Cuando era niño estaba convencido de que vivíamos dentro de la Tierra, de que yo me encontraba en el centro del mundo. Mirando el horizonte y las nubes que se esconden tras las montañas, pensaba que allí terminaba un planeta cuyo núcleo era yo. También creía firmemente, cuando iba en el carro con mi familia durante noches estrelladas, que la luna me perseguía, que se movía conmigo. Luego descubrí que otras personas habían tenido la misma perspectiva errónea sobre el planeta Tierra y sobre la naturaleza de la luna. No era el único, entonces, que creía de forma implícita que todo giraba en torno a su realidad individual. Hoy pienso que no hace falta pronunciar la frase “soy el centro del universo” ni estar convencido de aquello de forma literal para percibir que todo gira alrededor de cada uno de nosotros.
Llevado al extremo, es evidente que pensar de esta manera es egoísta. Sin embargo, creo que la tendencia a ‘sentirnos el centro del universo’ es, hasta cierto punto, inevitable, adaptativa e incluso un acto de responsabilidad. Es ineludible porque desde nuestra perspectiva como individuos cada uno de nosotros es el verdadero centro. Cierto grado de individualismo es fundamental para poder ignorar gran parte de lo que ocurre en el complejísimo planeta que habitamos y ocuparnos de cumplir con nuestros roles. Aunque parezca una obviedad, solo así somos capaces de preocuparnos por nosotros mismos, por nuestros seres queridos y por todo aquello que valoramos como si fuésemos lo más preciado del mundo. Tan solo así podemos olvidar un poco nuestra insignificancia y encontrarle algo de sentido a la vida. Desde aquella óptica, percibirse como únicos e importantes no se trata de un acto de egoísmo, sino de supervivencia y de priorización.

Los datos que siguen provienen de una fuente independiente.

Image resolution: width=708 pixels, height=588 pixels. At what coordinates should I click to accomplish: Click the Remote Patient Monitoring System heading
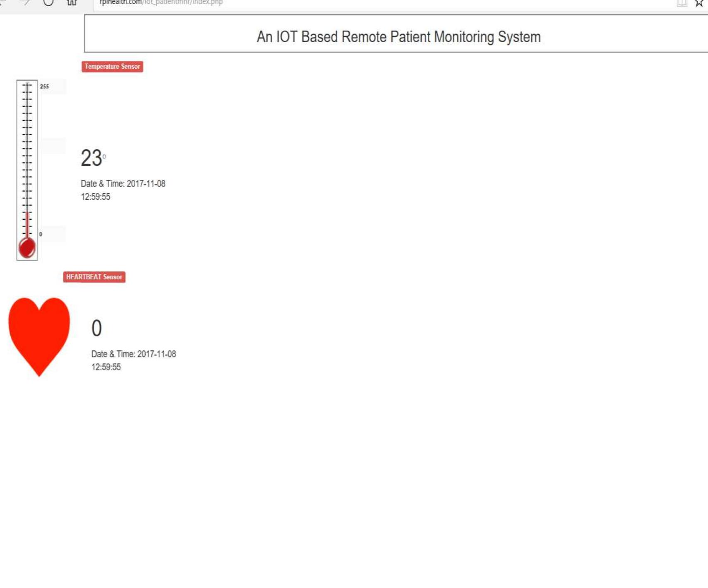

De no ser capaces de ‘sentirnos el centro del universo’ de vez en cuando, de autoubicarnos en el primer lugar ante la sociedad y el mundo, quizás pasaríamos en perenne lamento ante la cantidad de posibles sitios por visitar, cosas por hacer y problemas que resolver en este vasto planeta del que no somos más que un átomo. O quizás permaneceríamos subyugados ante la afilada verdad de que nadie es realmente único o especial en un mundo inmenso con miles de millones de habitantes, un planeta en el que hay tanto por hacer, aprender y conocer… tanto de qué preocuparnos. Por tanto, procurando hacer lo posible por ayudar a los demás y dejar una huella proactiva en el mundo tras nuestra partida, quizás no quede otra opción que conformarnos sanamente con nuestra realidad inmediata, con ser el centro de nuestro universo. La alternativa no es mejor: sumergirnos en el caos de las posibilidades infinitas, de lo imposible, de las perpetuas preocupaciones… de todo aquello que se nos escapa de las manos.